=== Section Start ===

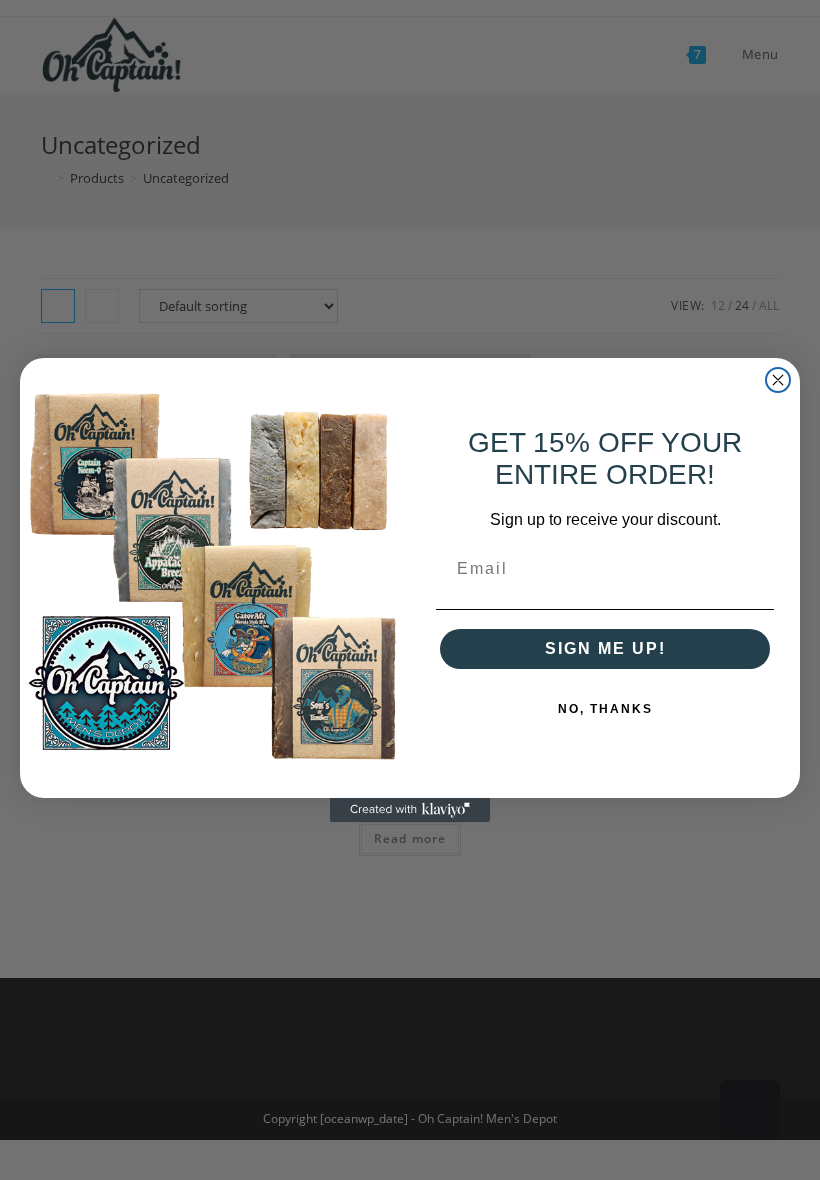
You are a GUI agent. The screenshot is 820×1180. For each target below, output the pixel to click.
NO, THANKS (605, 709)
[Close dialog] (778, 380)
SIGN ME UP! (605, 648)
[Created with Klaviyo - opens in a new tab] (410, 810)
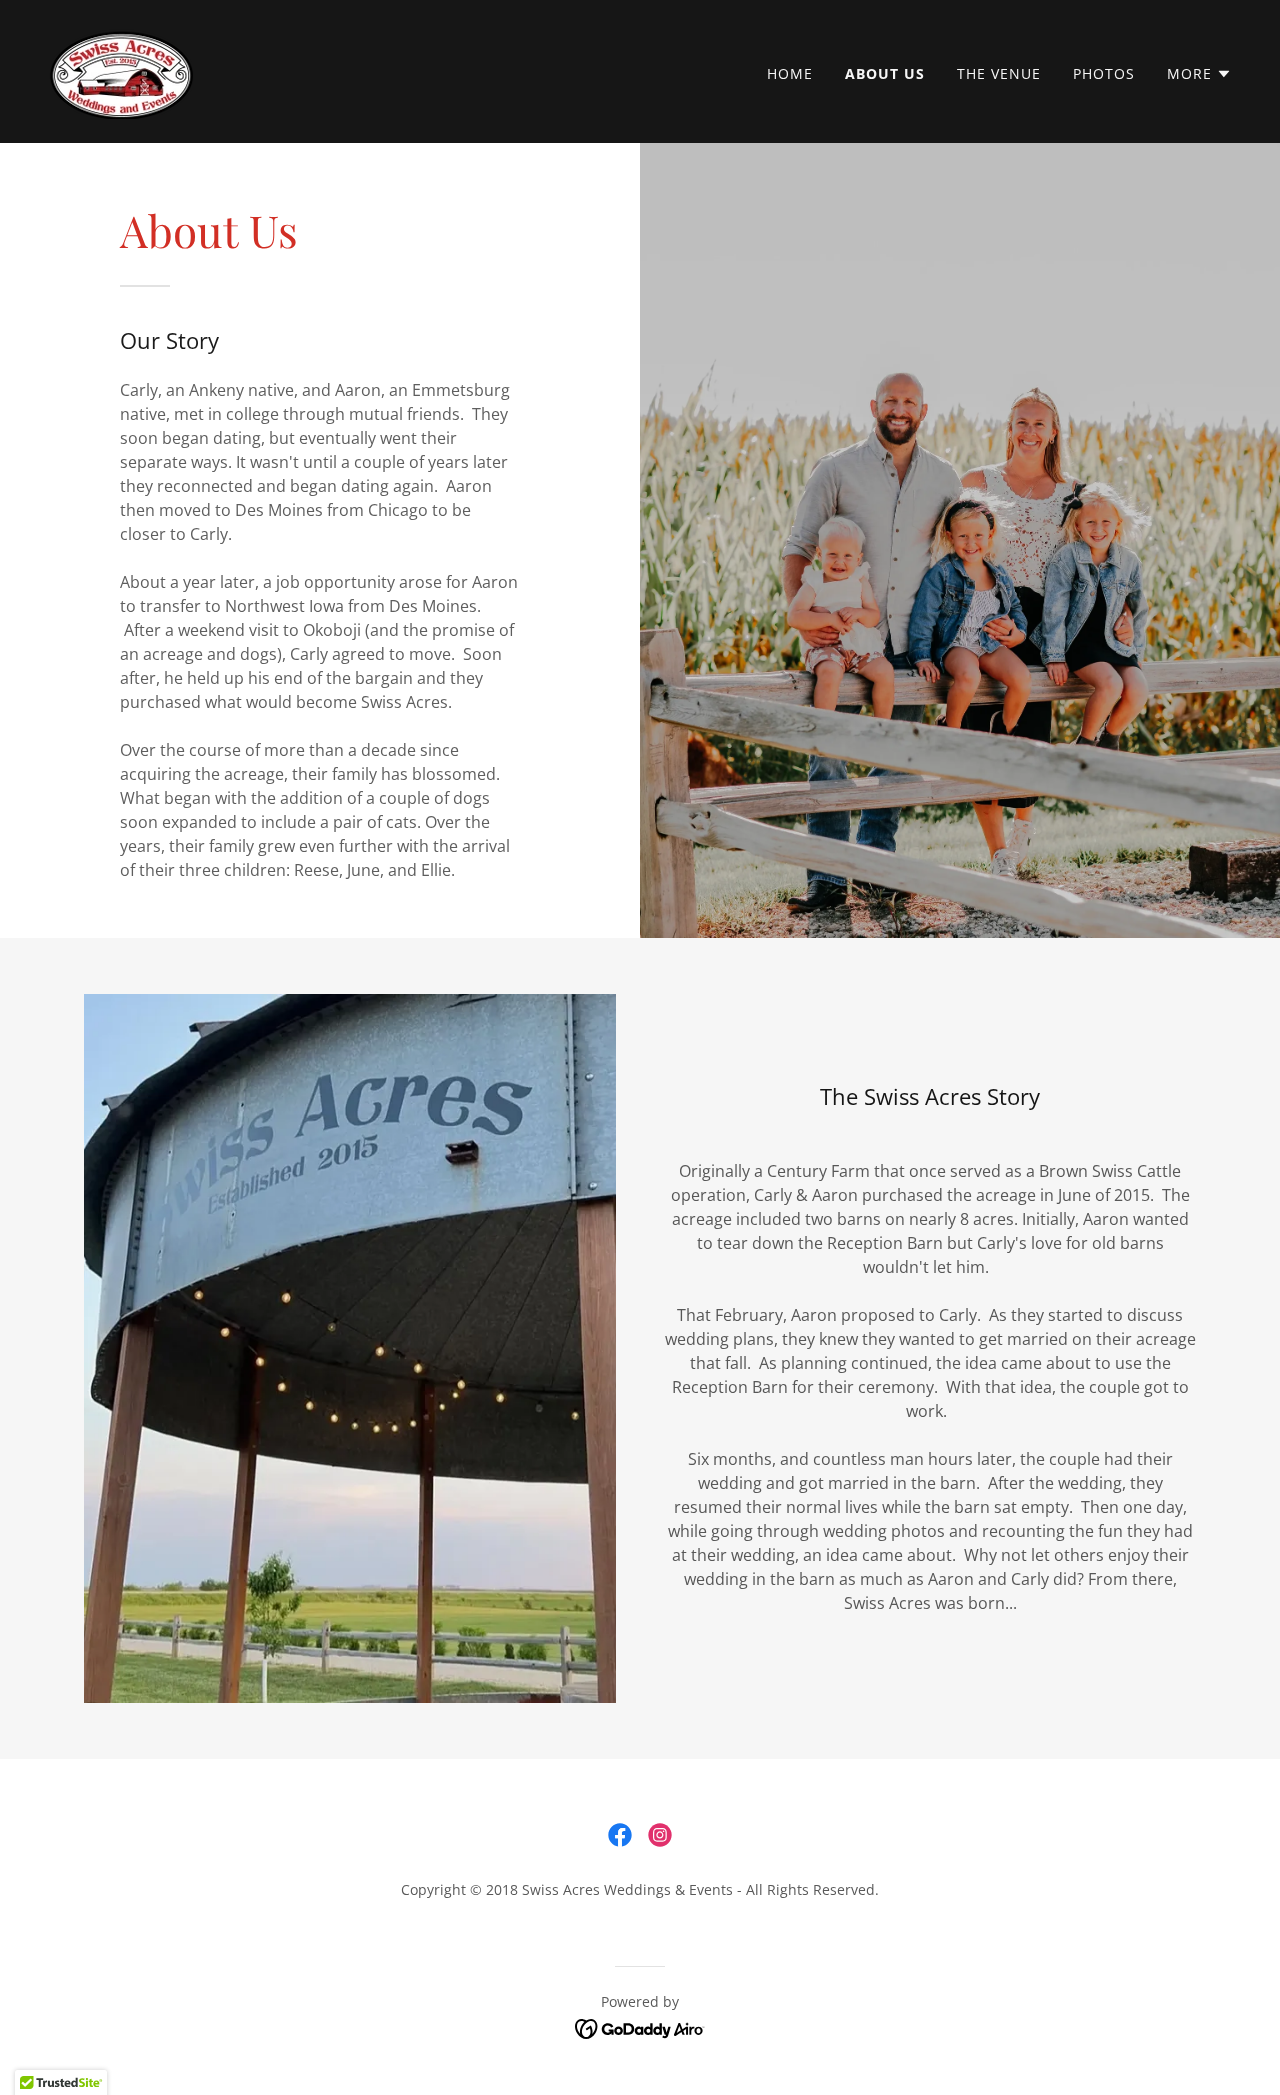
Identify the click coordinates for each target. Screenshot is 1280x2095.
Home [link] (790, 73)
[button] (1199, 74)
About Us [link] (885, 73)
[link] (121, 70)
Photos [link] (1104, 73)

=== Section End ===

◆ About this task ◆
Output the whole listing without change. Any picture is to be left out.

◆ Response to this exercise ◆
You are a GUI agent. The screenshot is 820×1180. For each target below, output the pixel to click.
NO, THANKS (605, 709)
[Close dialog] (778, 380)
SIGN ME UP! (605, 648)
[Created with Klaviyo - opens in a new tab] (410, 810)
Identify the click coordinates for each target. Screenshot is 1280x2095.
Home [link] (790, 73)
[button] (1199, 74)
About Us [link] (885, 73)
[link] (121, 70)
Photos [link] (1104, 73)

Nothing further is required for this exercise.